In a field where sixth months is an eternity, RAILS, in it conceptualization and execution, will stand as a model to emulate for years to come.
Best Contribution to Slavic Linguistics
for: Linguistic Authority, Language Ideology, and Metaphor: The Czech Orthography Wars
(Berlin: Mouton de Gruyter, 2007).
Within the anthropological and psychological frameworks that have largely shaped the field of linguistics over the past century, spoken language has often been regarded as the primary object of study, and written language as secondary insofar as it is an imperfect representation of speech. Neil Bermel’s Linguistic Authority, Language Ideology, and Metaphor: The Czech Orthographic Wars
recognizes the system of norms governing written language as an independently valuable object of study, and his book stands out as a contribution both to the historiography of Czech and, more broadly, to the study of attitudes toward orthography as a branch of socio-linguistics. Dr. Bermel’s research rests on a close reading of primary sources, which he evaluates from the perspective of orthographic reformers, orthographic reforms, and the Czech linguistic and cultural community that must ultimately respond to those reforms, whether through adoption, rejection, or adaptation. While everyone thinks of himself or herself as an expert on spelling, Dr. Bermel demonstrates how proposals for spelling reform and public responses to such proposals may reveal deeply held beliefs about language, and how the fortunes of orthographic proposals and the nature of responses to those proposals may reflect developments elsewhere in society.
Best Book in Literary/Cultural Studies
for: The House in the Garden: The Bakunin Family and the Romance of Russian Idealism
(Ithaca, NY: Cornell University Press, 2007).
In The House in the Garden,
John Randolph writes intellectual and cultural history as an experience of family and of place. In this dense, yet clear study, Randolph follows the Bakunin family, men and women, through several generations, placing the history of the family in a thick cultural context that embraces daily life on a country estate, family relations, friendly circles, intellectual culture, and literary writings. Moving through diverse topics, from Russian inheritance laws to Hegelian philosophy to pastoral genres, Randolph remains in control. His skillful use of original archival sources enriches his exploration of cultural and familial history. The House in the Garden
integrates sophisticated readings of literary and non-literary texts both skillfully and elegantly, offering unique insights into economic, legal, bureaucratic and other important aspects of early-nineteenth century estate life.
Best Translation into English
for his translation of: Ivan Goncharov, Oblomov
(New York, NY: Bunim and Bannigan, 2006).
In Stephen Pearl's vigorous, imaginative, and resourceful rendering, Goncharov's great comic novel Oblomov
has at last received the translation it deserves.

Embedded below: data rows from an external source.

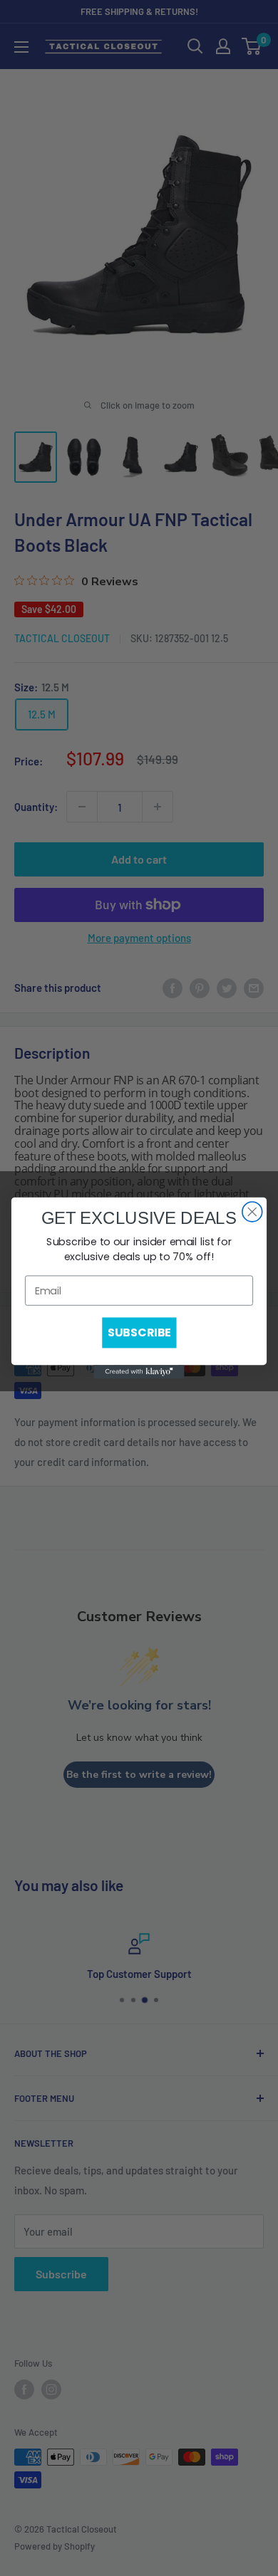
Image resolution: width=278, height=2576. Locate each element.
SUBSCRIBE (139, 1333)
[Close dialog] (252, 1212)
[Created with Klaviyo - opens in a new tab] (138, 1371)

Pearl sweeps away the cobwebs of nineteenth-century translatorese to reveal the book's full humor and charm. Through careful attention to diction and detail he proves what scholars have been saying for quite some time now, namely, that neither Oblomov nor his creator was a fuddy-duddy. Pearl's flexible and colloquial style—wiithout favoring one side of the Atlantic over the other—gives the book a thoroughly engaging immediacy. His exceptional gift for dialogue highlights the drama of even the smallest interaction. Subsidiary characters are energetically alive; the complexity of Oblomov's emotions is palpable. At once poetic and ironic, the translation itself embodies the tension inherent in Goncharov's depiction of oblomovshchina, both his affection for its powerfully seductive pleasures and his gentle but relentless satire of his hero's parasitism.
has a humanity that needs little in the way of footnoting, anyone curious will find ample orientation in the foreword by Tatyana Tolstaya, the substantial introduction by Galya Diment, and Stephen Pearl's illuminating note on his translation. For the twenty-first century reader, he has breathed new life into a classic.